> [Problem to work on]:
Rewrite the records below from the line with "At what coordinates should I click to accomplish: Open" to the line with "click(x=1990, y=51)", changing "profile icon" to "account menu" and keeping everything else the same. Leave the pictures out of your answer.

> [Recorded data]:
--------------------------------
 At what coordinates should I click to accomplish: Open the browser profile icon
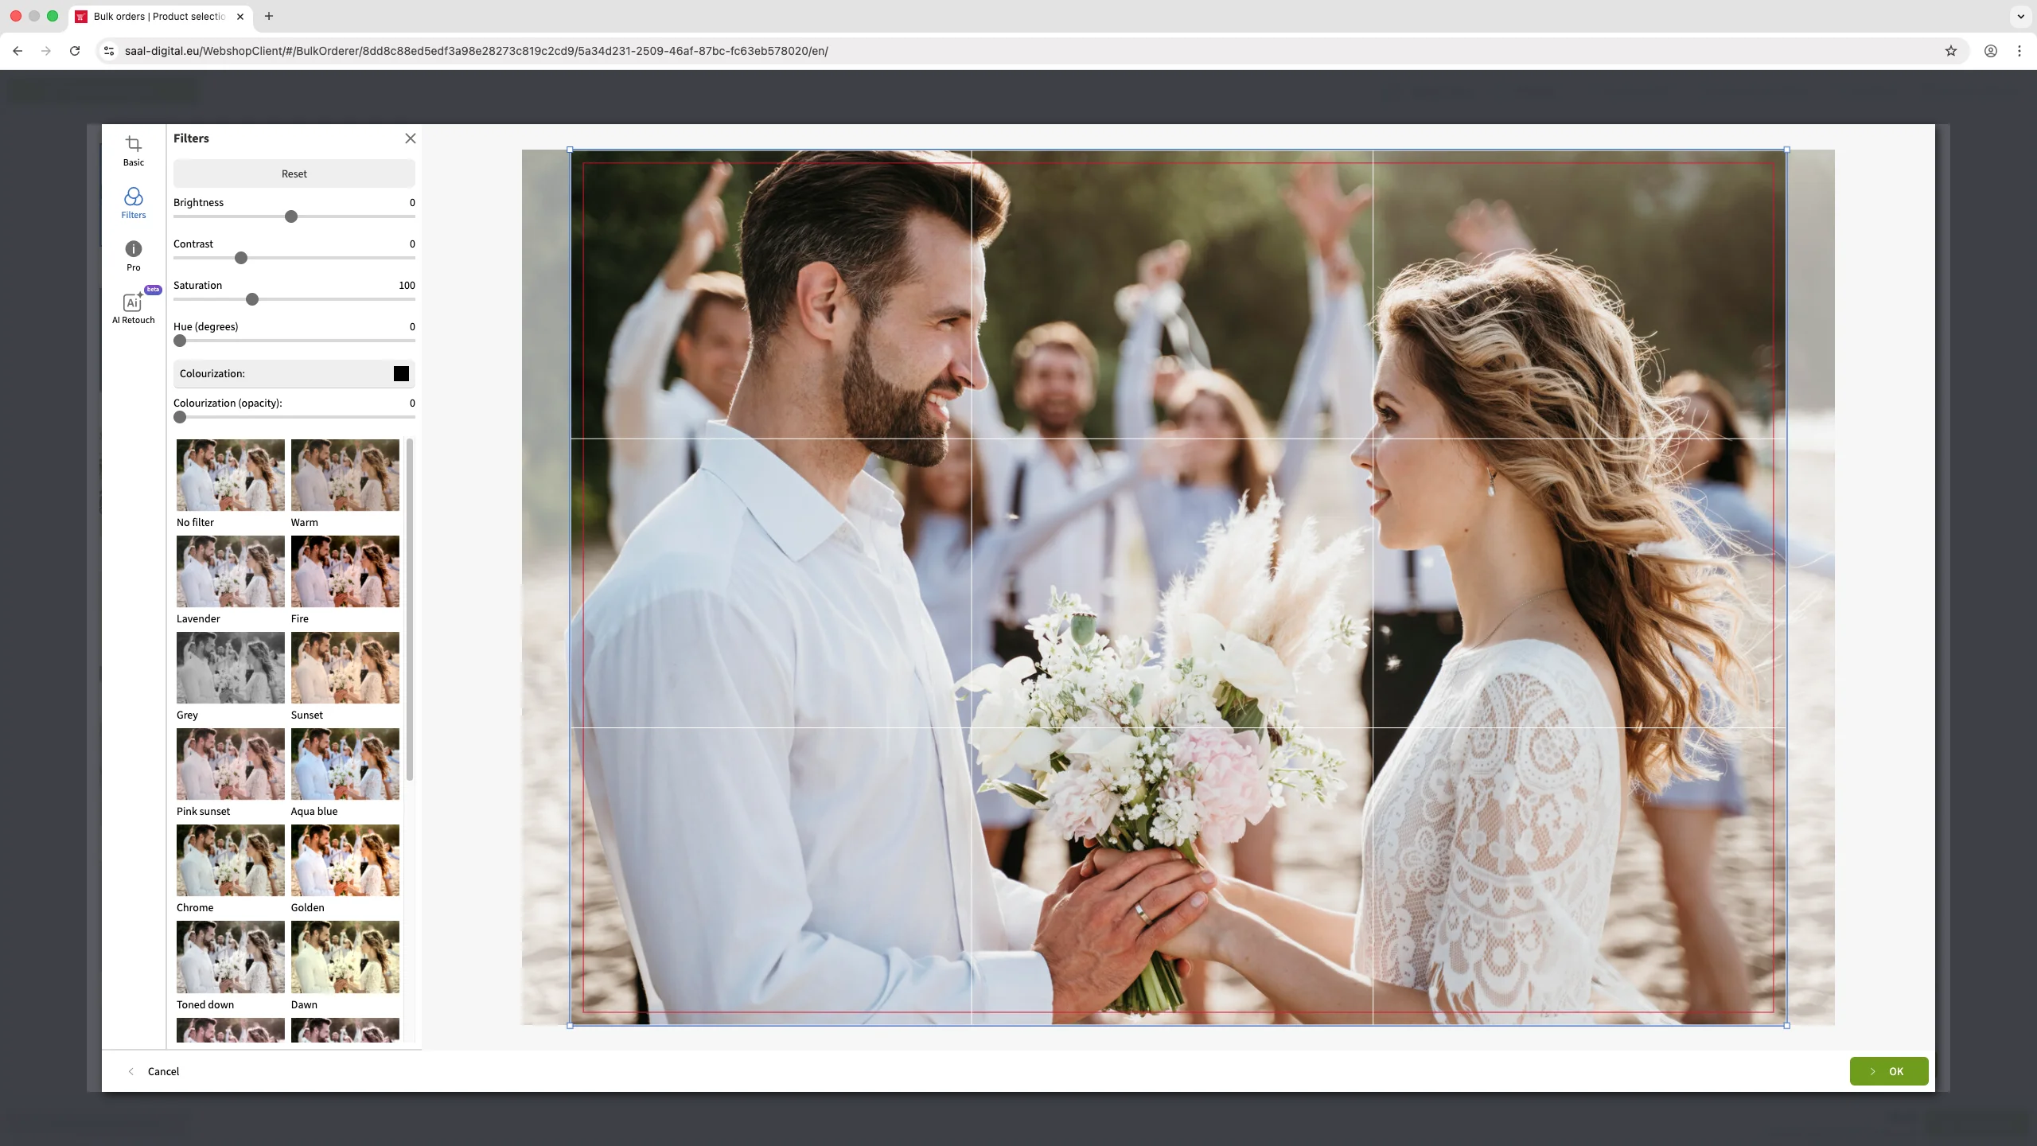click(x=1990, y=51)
--------------------------------
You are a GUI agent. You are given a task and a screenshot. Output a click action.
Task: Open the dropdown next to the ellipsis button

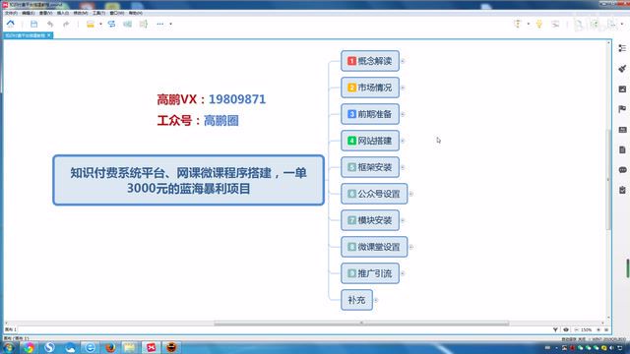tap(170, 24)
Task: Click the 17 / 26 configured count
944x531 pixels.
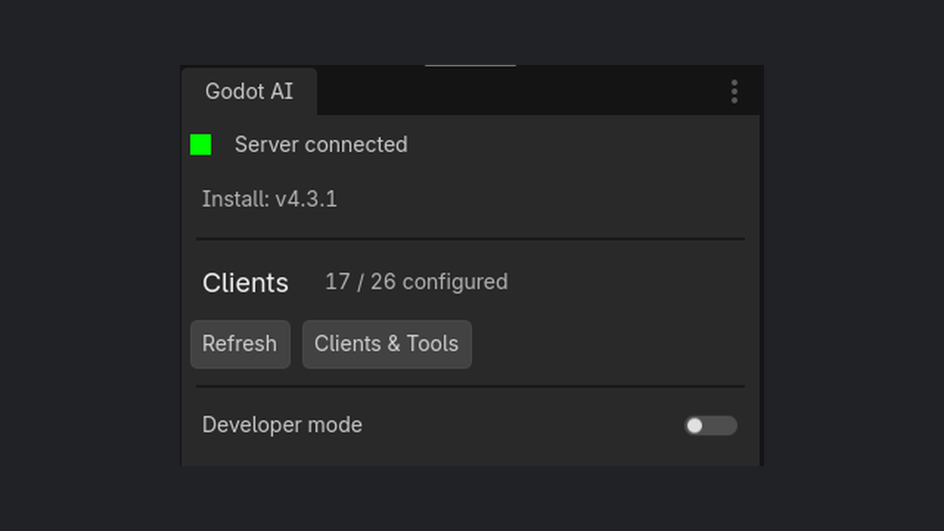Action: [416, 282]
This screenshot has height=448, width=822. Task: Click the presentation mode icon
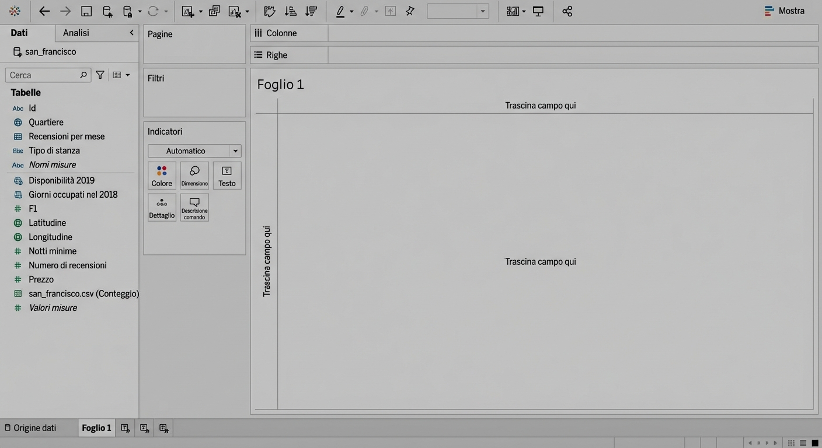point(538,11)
--------------------------------
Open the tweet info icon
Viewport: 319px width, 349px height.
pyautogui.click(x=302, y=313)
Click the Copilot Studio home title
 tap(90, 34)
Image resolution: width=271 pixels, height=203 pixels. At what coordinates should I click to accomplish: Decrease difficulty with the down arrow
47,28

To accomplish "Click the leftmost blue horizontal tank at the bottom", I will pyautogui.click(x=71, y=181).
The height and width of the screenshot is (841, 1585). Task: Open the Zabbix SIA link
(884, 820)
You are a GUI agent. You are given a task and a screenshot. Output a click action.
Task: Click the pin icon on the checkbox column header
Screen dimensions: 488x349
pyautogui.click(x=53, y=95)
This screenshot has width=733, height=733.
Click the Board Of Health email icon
--------------------------------
> [Exercise solution]:
 At what coordinates should I click to accomplish: Open the browser account menu
click(x=1990, y=51)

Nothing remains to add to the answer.